[START OF RAW DATA]
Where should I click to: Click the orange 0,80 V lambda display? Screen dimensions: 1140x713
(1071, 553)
[END OF RAW DATA]
[START OF RAW DATA]
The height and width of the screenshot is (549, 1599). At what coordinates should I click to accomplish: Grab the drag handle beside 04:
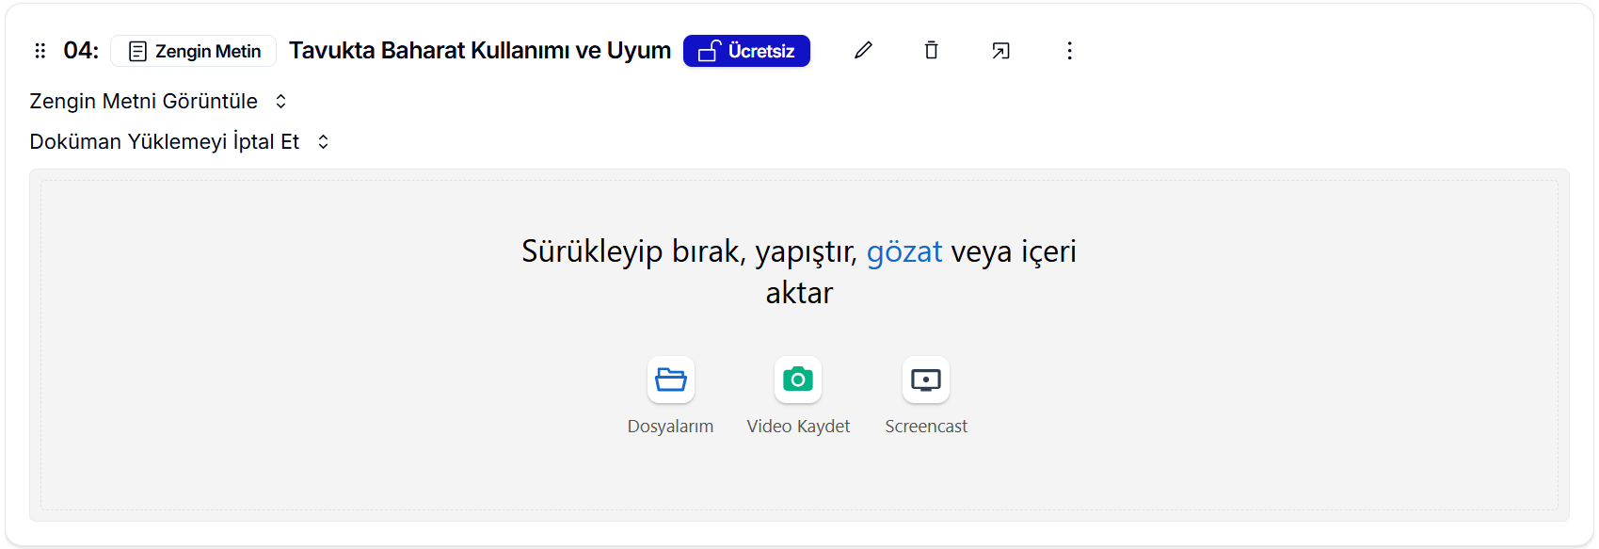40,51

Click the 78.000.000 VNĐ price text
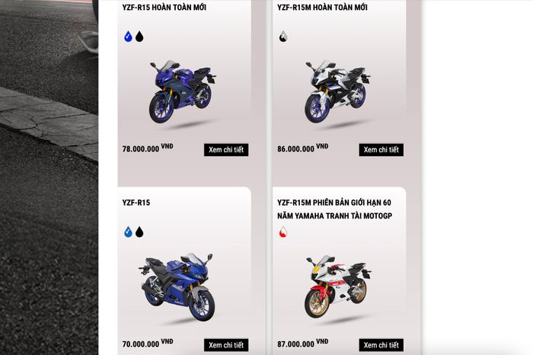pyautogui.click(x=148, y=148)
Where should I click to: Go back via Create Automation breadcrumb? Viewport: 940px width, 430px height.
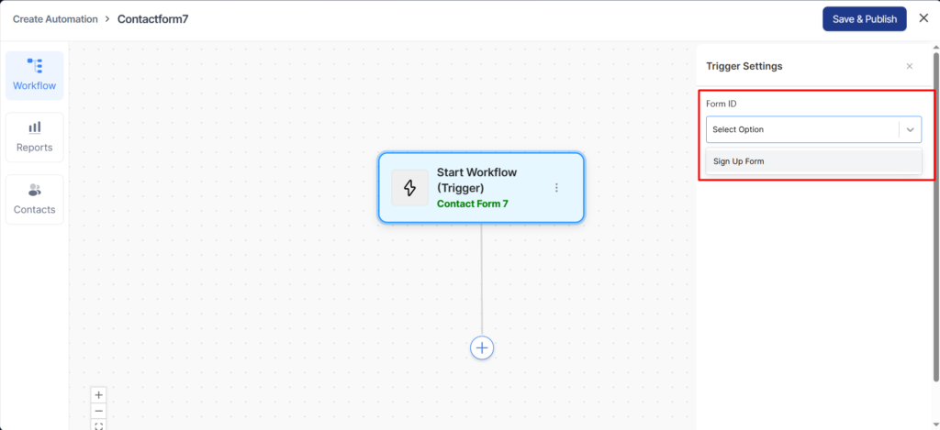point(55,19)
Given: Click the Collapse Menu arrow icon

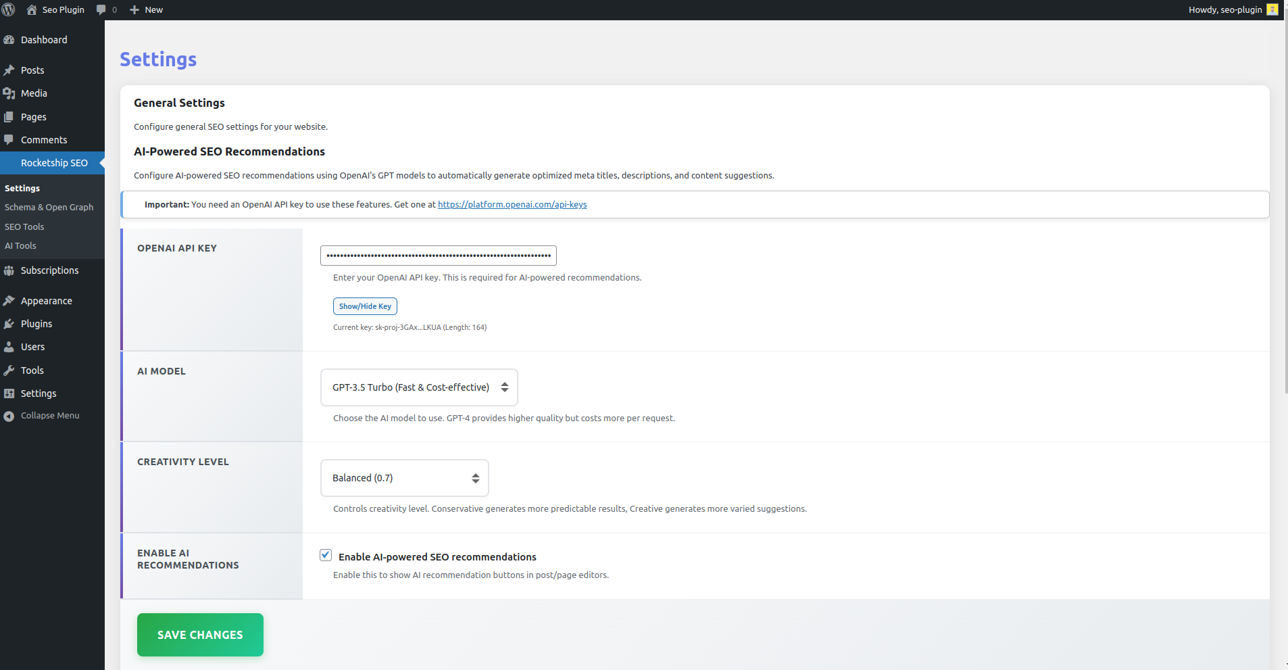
[END OF RAW DATA]
Could you transcribe the rows starting at the line that contains "Where should I click to: Go" and ending at the line that contains "Given: Click the Collapse Menu arrow icon", leaving the pictures out?

● **RESULT**:
Where should I click to: Go back via Create Automation breadcrumb? Viewport: 940px width, 430px height.
point(55,19)
Given: Click the Collapse Menu arrow icon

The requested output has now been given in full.